Gibbons v. Ogden (1824)

This case found that the federal government has absolute power over interstate business. The case came about due to a state law that granted a steamship company from New York a monopoly. It did this by letting them use New York’s waterways for business. Aaron Ogden was a business investor who could use this monopoly to his advantage. A monopoly is when one business has an unfair advantage in the marketplace.

Thomas Gibbons was a competing steamship trader. He wanted to also use the waterways to do business, but was not allowed. He was not permitted although he had a license from Congress. Gibbons sued Ogden before the Supreme Court, and the Court decided that the federal commerce clause was more important than the state law.

Dred Scott v.

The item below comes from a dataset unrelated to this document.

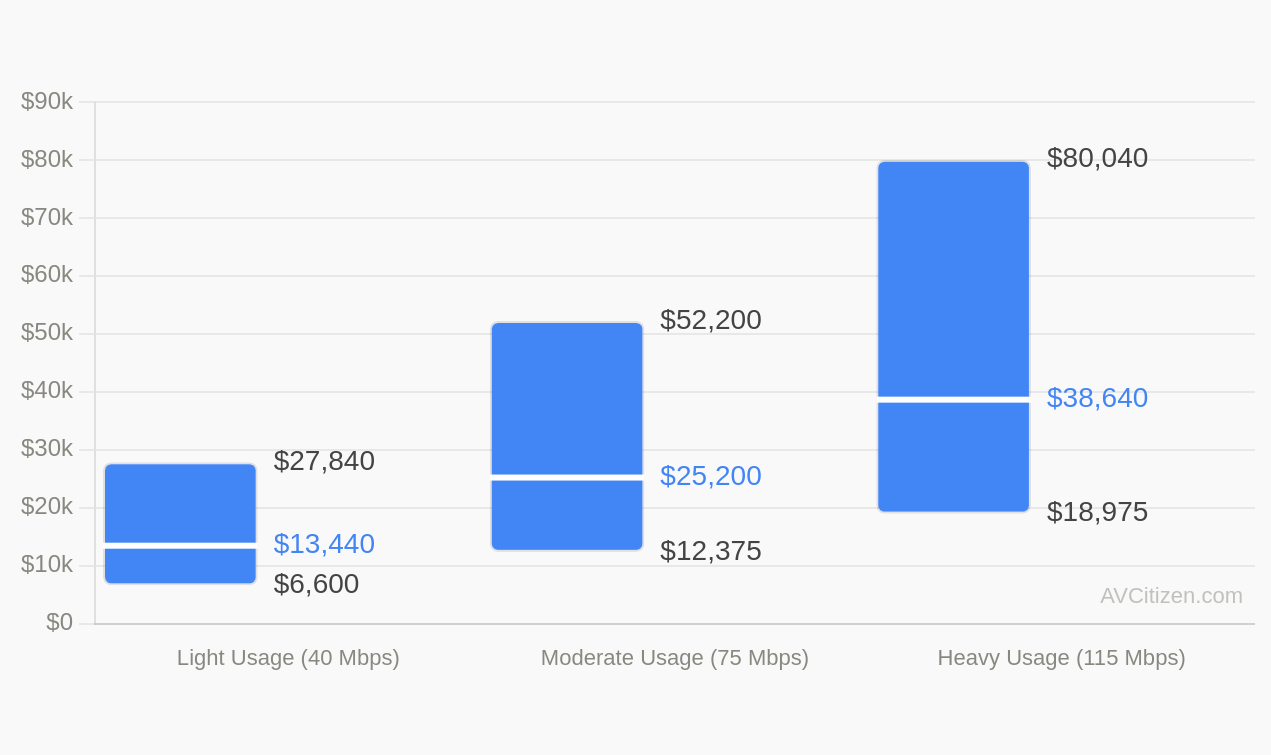Click the $27,840 data label
This screenshot has width=1271, height=755.
(324, 461)
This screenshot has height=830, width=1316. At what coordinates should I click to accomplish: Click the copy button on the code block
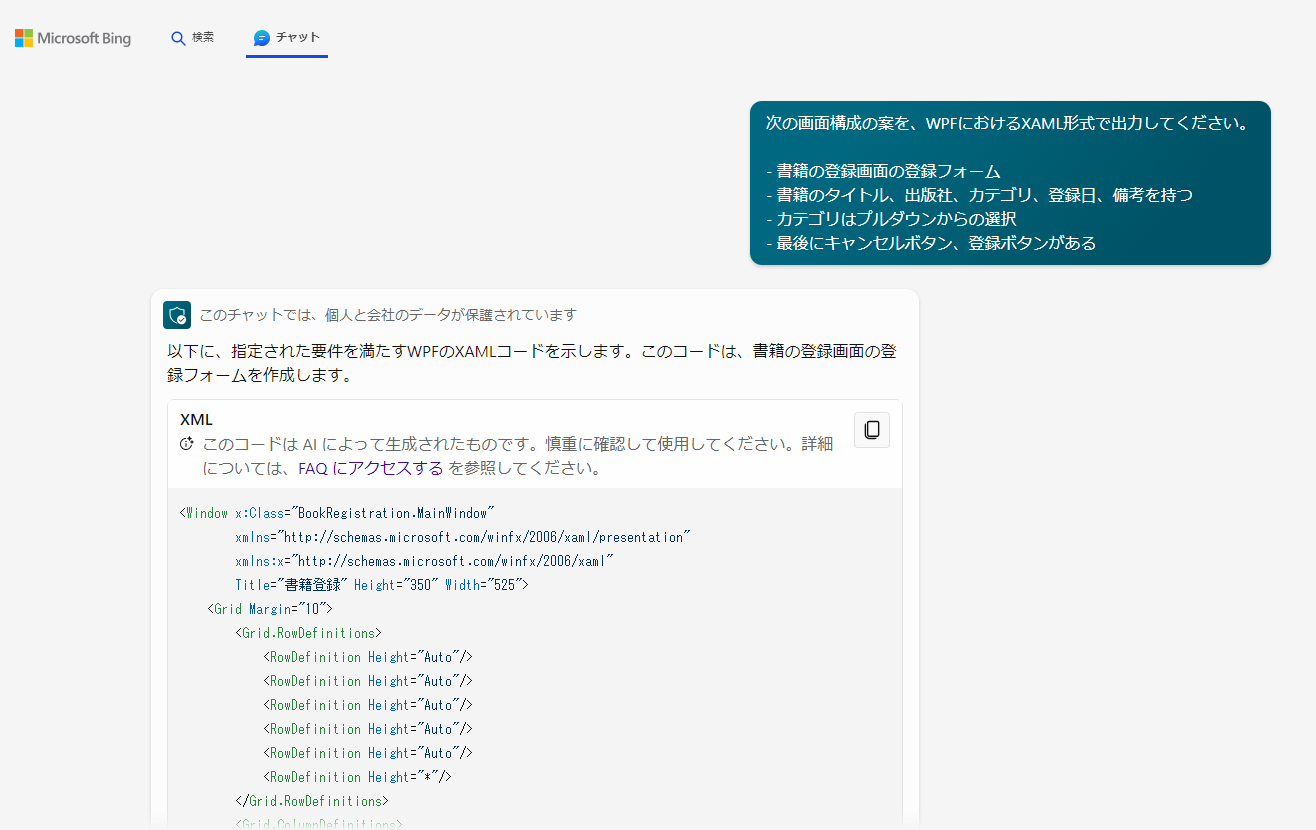coord(871,429)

Sandford (1857)

This case involved Dred Scott, a slave who was bought in Missouri and then transported to Illinois, which was a non-slave state. Scott and his slavemasters moved to Minnesota, which outlawed slavery, and then back to Missouri. Once his owner passed away, Scott sued the man’s widow and claimed that he was freed while in a non-slave state, therefore making him a slave no longer. The Supreme Court ruled that he was not a citizen of the state, blacks could not become citizens, and slaves don’t get to be free when transported to free states.

Plessy v. Ferguson (1896)

This Supreme Court case started because of a Louisiana statute termed the Separate Car Act. This Act made all rail companies in the state offer equal but separate accommodations for both white and black passengers. In 1892, Homer Plessy got on a rail car that was meant only for whites, yet Plessy was one-eighth black, so he was instructed to go to the rail car for blacks. When Plessy refused, he was arrested and then jailed.

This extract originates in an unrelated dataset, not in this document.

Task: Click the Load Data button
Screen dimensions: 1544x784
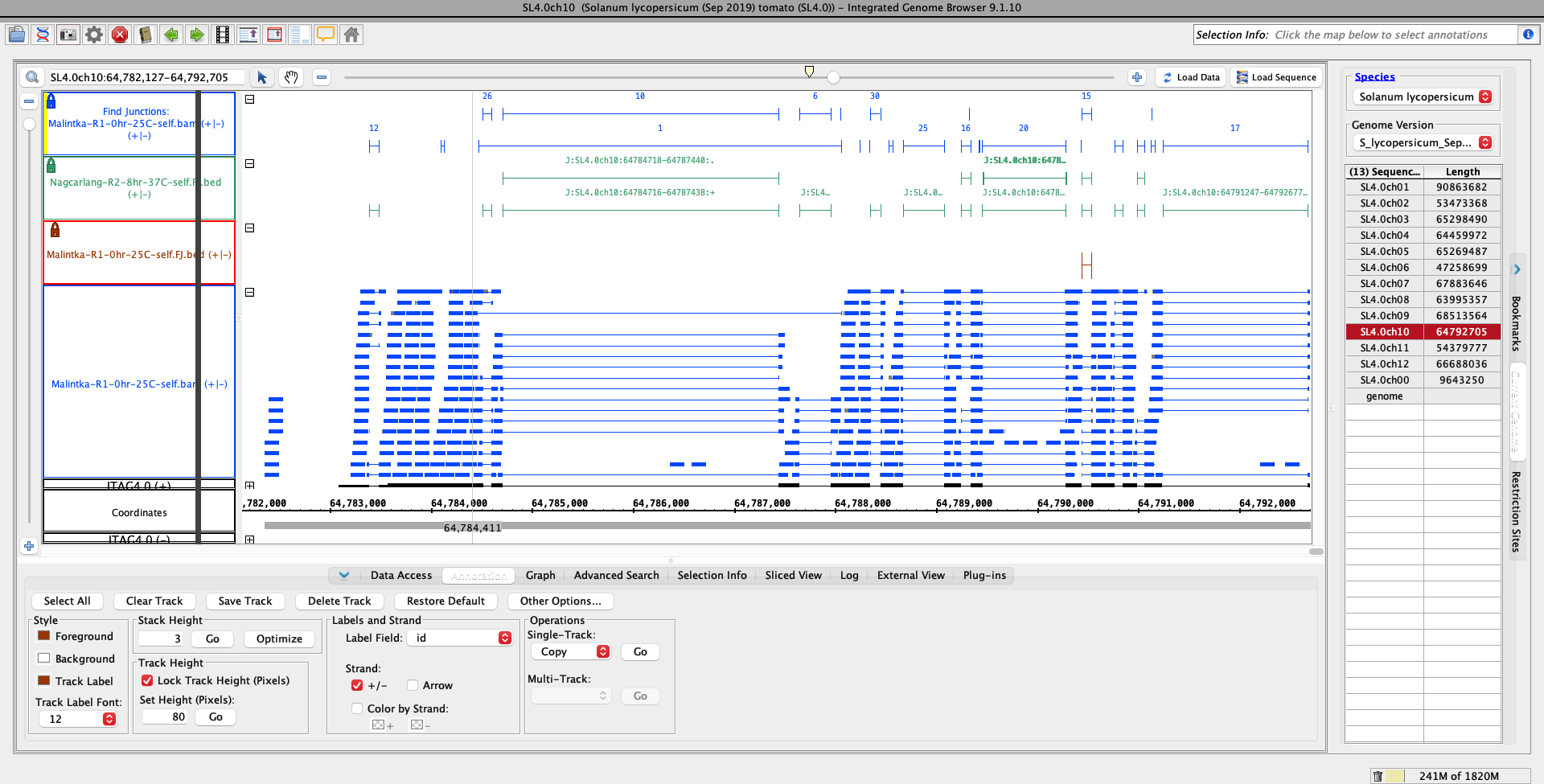Action: (x=1191, y=77)
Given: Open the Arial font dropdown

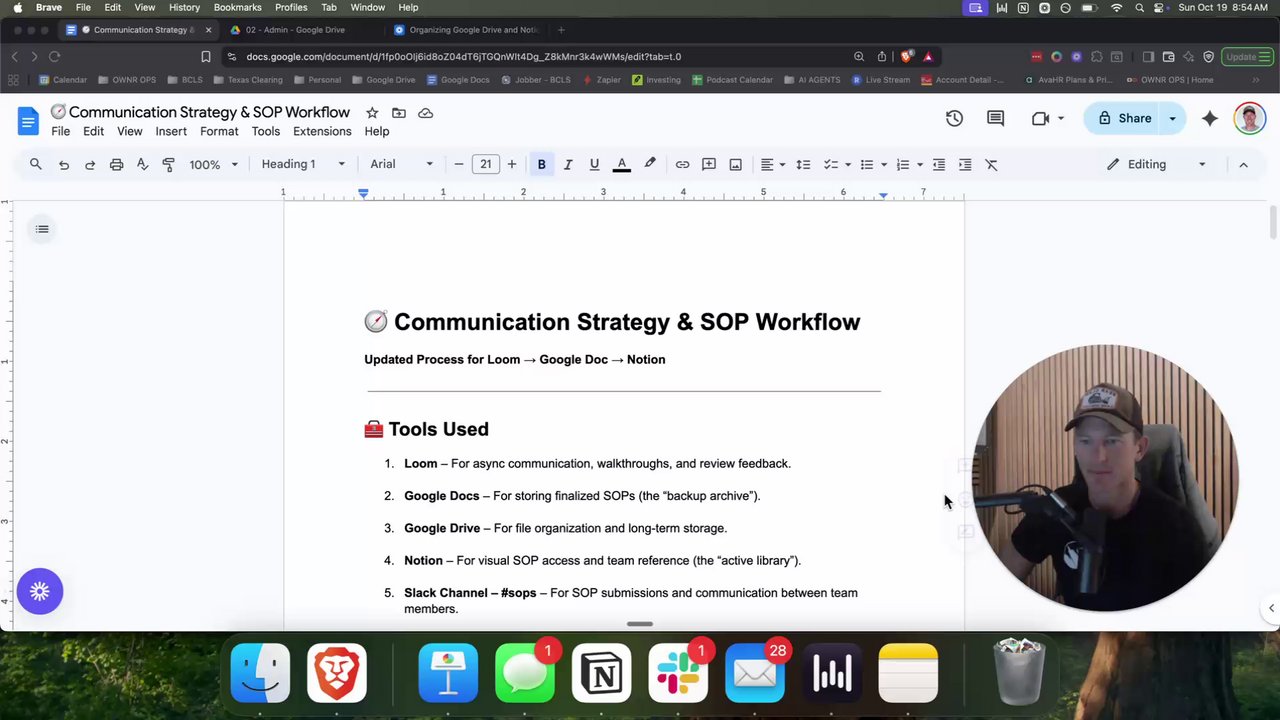Looking at the screenshot, I should pyautogui.click(x=399, y=164).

In Louisiana state court, Plessy said that the railroad company refused to give him his Thirteenth and Fourteenth Amendment rights. The judge in the case agreed with the railroad company. Plessy took his case to the Supreme Court. The Court thought that the railroad company was right to segregate because of Louisiana’s separate but equal doctrine.

Texas v. Johnson (1989)

This case extended First Amendment rights to also include symbolic speech. In a political demonstration, Gregory Lee Johnson lit the US flag on fire. Because many onlookers were offended at this act, Johnson was charged and also convicted of the desecration of a venerated object. However, when the Supreme Court heard the case, they sided with Johnson and overturned his conviction.